A subdomain is implemented using a technology stack, which consists of various technology elements, such as frameworks, libraries and a language runtime. Different subdomains might need to use different technology stacks. Also, an application’s technology stack(s) might change over time due to upgrades or changing requirements. Let’s look at how the need to use and evolve multiple technology stacks acts as a repulsive force between subdomains.
A subdomain might use a technology stack simply because it’s the one chosen for the entire application. A Java application might, for example, use Java 17, Spring Boot 3.x, etc. But sometimes, a subdomain might have distinct needs that require a specific stack. A machine learning subdomain might, for instance, need to use Python.
Sometimes, a subdomain might outgrow its current technology, due to changing requirements. For example, as your application scales you might discover that Python is too slow and that you need to reimplement a subdomain using a high-performance language, such as Java or Rust.
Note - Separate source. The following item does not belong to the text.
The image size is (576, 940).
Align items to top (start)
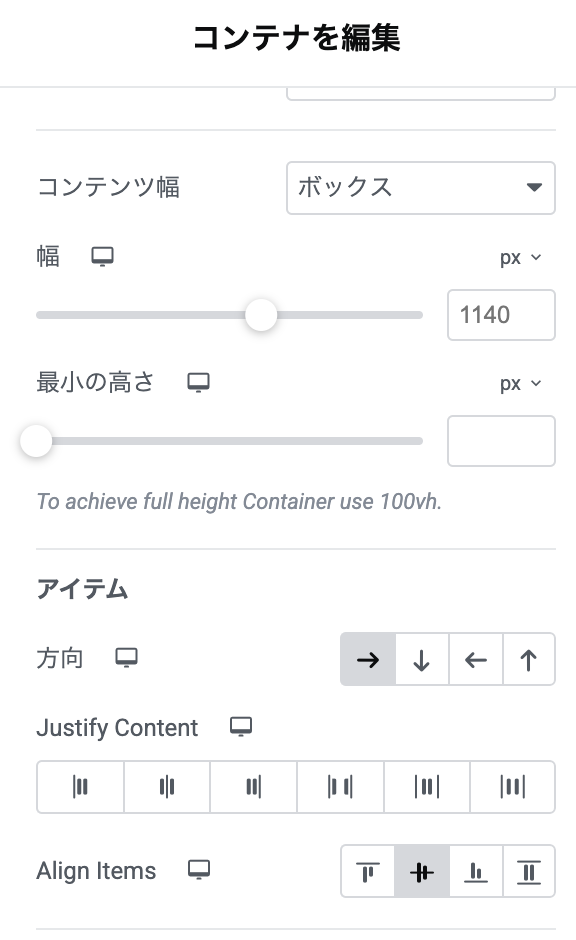[x=368, y=872]
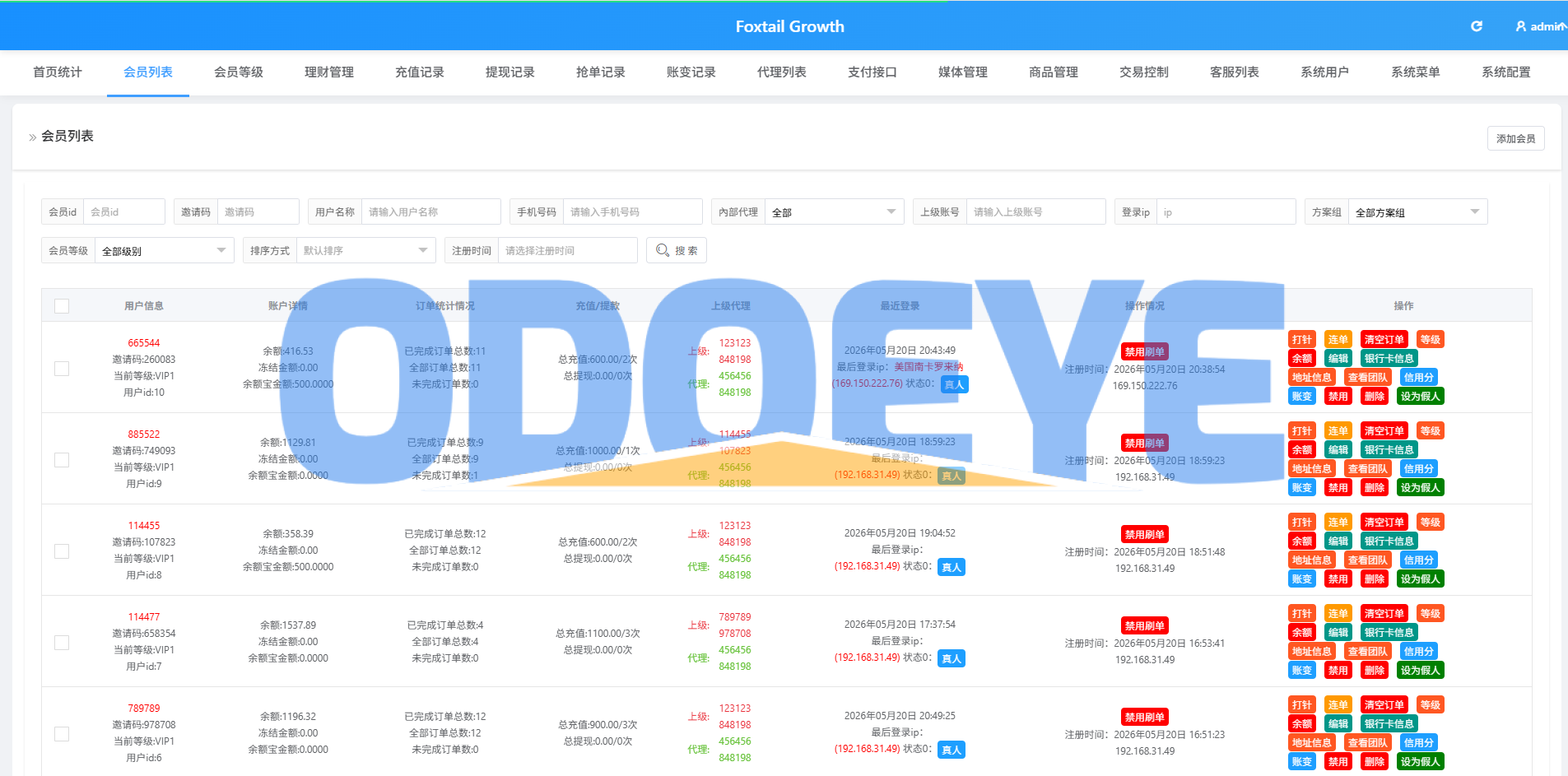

The technology elements that comprise a technology stack evolve over time. New versions of a technology element are released and replace older versions. Also, sometimes a technology is replaced by a different technology. It’s essential that the technology stack remains current, both in terms of versions and its importance in the market.
There are three concerns related to technology stacks:
Let’s look at each of these in turn.
A component can typically only use single technology stack. As a result, if two subdomains are implemented using different technology stacks then it’s likely that they would need to be packaged as separate components. For example, a Java-based subdomain and a Rust-based subdomain could not be packaged together in the same component.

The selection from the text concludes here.